Die israelischen Angriffe trafen nach Angaben der Hamas Dutzende Gebäude, Fabriken, Moscheen und Geschäfte. "Es ist wie eine Apokalypse oder ein Erdbeben (...)", sagte ein Bewohner des Karama-Viertels in Gaza-Stadt, der seinen Namen nicht nennen wollte, inmitten von Ruinen. "Sie (die Israelis) sind gekommen, um zu zerstören, als ob diese Menschen es nicht verdient hätten, zu leben. Als ob sie keine Menschen wären".
Nach Angaben der UNO sind durch die Vergeltungsangriffe Israels im Gazastreifen mehr als 338.00 Menschen aus ihren Häusern vertrieben worden.
Nach dem folgenschwersten Angriff auf Israel seit seiner Staatsgründung vor 75 Jahren hatten sich Netanjahu und der Oppositionspolitiker Benny Gantz am Mittwoch auf eine gemeinsame "Notstandsregierung und auf ein Kriegskabinett" geeinigt, wie sie in einer gemeinsamen Erklärung mitteilten. Dem dreiköpfigen "Kriegskabinett" sollen Netanjahu, Gantz und Gallant angehören.
Die Hamas hatte am Samstag einen Großangriff auf Israel gestartet, woraufhin die israelische Armee zehntausende Soldaten mobilisierte und den Gazastreifen unter Dauerbeschuss nahm. Auf israelischer Seite töteten die Angreifer nach vorläufigen Angaben mehr als 1200 Menschen.
Das palästinensische Gesundheitsministerium gab in einer neuen Bilanz am Donnerstag die Zahl der Toten im Gazastreifen mit ebenfalls 1200 an - zuvor war von 1000 Toten die Rede gewesen. "Die Zahl der Märtyrer ist auf rund 1200 und die Zahl der Verwundeten auf rund 5600 gestiegen", sagte ein Sprecher des Gesundheitsministeriums in Gaza. 150 Menschen wurden nach Angaben der israelischen Armee von den Hamas-Kämpfern entführt und in den Gazastreifen verschleppt.
Am Mittwochabend hatte hat die Hamas die Freilassung einer israelischen Geisel und ihrer beiden Kinder verkündet.
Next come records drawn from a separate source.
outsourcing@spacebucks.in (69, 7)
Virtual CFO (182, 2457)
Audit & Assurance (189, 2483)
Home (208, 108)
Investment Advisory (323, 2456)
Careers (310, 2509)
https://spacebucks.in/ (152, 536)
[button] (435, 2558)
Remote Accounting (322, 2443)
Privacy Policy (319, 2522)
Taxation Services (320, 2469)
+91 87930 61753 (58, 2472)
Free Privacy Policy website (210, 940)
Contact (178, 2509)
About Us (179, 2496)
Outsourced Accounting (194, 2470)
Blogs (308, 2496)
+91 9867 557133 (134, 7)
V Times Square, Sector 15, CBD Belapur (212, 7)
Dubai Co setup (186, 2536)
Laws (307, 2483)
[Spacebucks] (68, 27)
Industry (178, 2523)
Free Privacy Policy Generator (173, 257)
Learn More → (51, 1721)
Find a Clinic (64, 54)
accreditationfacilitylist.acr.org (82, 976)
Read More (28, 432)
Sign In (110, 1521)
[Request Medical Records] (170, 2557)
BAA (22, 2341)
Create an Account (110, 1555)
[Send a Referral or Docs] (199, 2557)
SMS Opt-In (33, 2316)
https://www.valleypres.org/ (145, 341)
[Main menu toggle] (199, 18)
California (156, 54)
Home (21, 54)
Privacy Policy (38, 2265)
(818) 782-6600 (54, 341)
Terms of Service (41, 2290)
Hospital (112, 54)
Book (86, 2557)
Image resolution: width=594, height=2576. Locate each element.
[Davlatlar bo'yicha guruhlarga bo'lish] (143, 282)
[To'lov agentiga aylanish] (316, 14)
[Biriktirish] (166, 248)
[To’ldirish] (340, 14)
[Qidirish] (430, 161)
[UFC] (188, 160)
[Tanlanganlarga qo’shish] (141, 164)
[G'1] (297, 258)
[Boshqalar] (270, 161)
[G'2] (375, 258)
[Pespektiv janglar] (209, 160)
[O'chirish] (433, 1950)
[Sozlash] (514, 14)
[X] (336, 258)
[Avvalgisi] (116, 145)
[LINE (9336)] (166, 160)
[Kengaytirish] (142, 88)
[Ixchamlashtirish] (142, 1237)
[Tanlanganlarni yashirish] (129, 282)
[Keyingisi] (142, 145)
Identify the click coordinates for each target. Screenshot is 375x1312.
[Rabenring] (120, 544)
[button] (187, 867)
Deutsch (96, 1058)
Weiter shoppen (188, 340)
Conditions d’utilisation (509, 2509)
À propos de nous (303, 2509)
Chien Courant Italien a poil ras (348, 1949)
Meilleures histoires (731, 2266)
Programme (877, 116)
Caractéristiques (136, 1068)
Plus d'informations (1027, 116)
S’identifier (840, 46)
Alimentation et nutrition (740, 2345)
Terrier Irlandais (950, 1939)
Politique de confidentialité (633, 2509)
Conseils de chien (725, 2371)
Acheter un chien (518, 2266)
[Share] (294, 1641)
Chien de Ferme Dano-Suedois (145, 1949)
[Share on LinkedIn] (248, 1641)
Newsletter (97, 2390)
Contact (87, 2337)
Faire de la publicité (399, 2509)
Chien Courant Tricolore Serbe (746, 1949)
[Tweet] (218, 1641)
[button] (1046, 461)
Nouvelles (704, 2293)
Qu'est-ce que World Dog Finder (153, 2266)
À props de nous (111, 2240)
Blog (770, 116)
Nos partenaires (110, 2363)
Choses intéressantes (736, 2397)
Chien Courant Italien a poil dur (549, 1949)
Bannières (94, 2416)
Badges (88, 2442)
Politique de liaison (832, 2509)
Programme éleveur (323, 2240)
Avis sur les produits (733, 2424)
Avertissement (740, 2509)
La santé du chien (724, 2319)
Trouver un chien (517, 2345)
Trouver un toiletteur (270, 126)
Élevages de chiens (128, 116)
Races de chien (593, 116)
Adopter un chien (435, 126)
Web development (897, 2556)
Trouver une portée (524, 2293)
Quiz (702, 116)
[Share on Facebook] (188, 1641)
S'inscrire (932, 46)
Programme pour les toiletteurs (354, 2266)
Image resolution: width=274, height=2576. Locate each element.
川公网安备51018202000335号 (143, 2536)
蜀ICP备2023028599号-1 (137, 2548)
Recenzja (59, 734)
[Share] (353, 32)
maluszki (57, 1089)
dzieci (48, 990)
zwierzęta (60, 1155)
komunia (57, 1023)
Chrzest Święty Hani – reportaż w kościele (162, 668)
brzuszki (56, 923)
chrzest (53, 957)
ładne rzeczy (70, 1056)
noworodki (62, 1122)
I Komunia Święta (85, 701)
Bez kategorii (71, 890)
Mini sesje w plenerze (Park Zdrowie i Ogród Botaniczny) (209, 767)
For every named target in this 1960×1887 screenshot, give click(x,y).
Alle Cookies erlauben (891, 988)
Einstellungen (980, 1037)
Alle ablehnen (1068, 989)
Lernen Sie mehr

Ein im palästinensischen Fernsehsender Al-Aksa ausgestrahltes Video zeigte, wie sich eine Frau mit zwei Kindern und drei bewaffneten Hamas-Kämpfern von einer mit Stacheldraht eingezäunten Zone entfernt. Die Echtheit der Aufnahme konnte von AFP nicht bestätigt werden.
Israelische Medien wiesen die Darstellung der Hamas jedoch zurück und erklärten, die Frau und die beiden Kinder seien nie von Hamas-Kämpfern in den Gazastreifen verschleppt worden. Die Sender identifizierten die Frau als eine Bewohnerin des Kibbuz Holit, die in mehreren Interviews in dieser Woche erzählt hatte, dass sie zusammen mit zwei Kindern ihres Nachbarn von Hamas-Kämpfern gewaltsam in ein Grenzgebiet zwischen Israel und dem Gazastreifen gebracht worden war - und dass sie die Kämpfer später wieder gehen ließen.
Indes hat der türkische Präsident Recep Tayyip Erdogan nach Angaben aus Regierungskreisen Verhandlungen mit der Hamas über die Freilassung von Geiseln aus Israel begonnen. "Sie verhandeln, um die Freilassung von Geiseln zu erreichen", sagte am Mittwoch eine Quelle aus Regierungskreisen der Nachrichtenagentur AFP und bestätigte damit Berichte des türkischen privaten Fernsehsenders Habertürk.
Am Donnerstag wird US-Außenminister Antony Blinken in Israel erwartet. Er will bei seinem Solidaritätsbesuch ranghohe Regierungsvertreter treffen und über weitere US-Militärhilfen sprechen.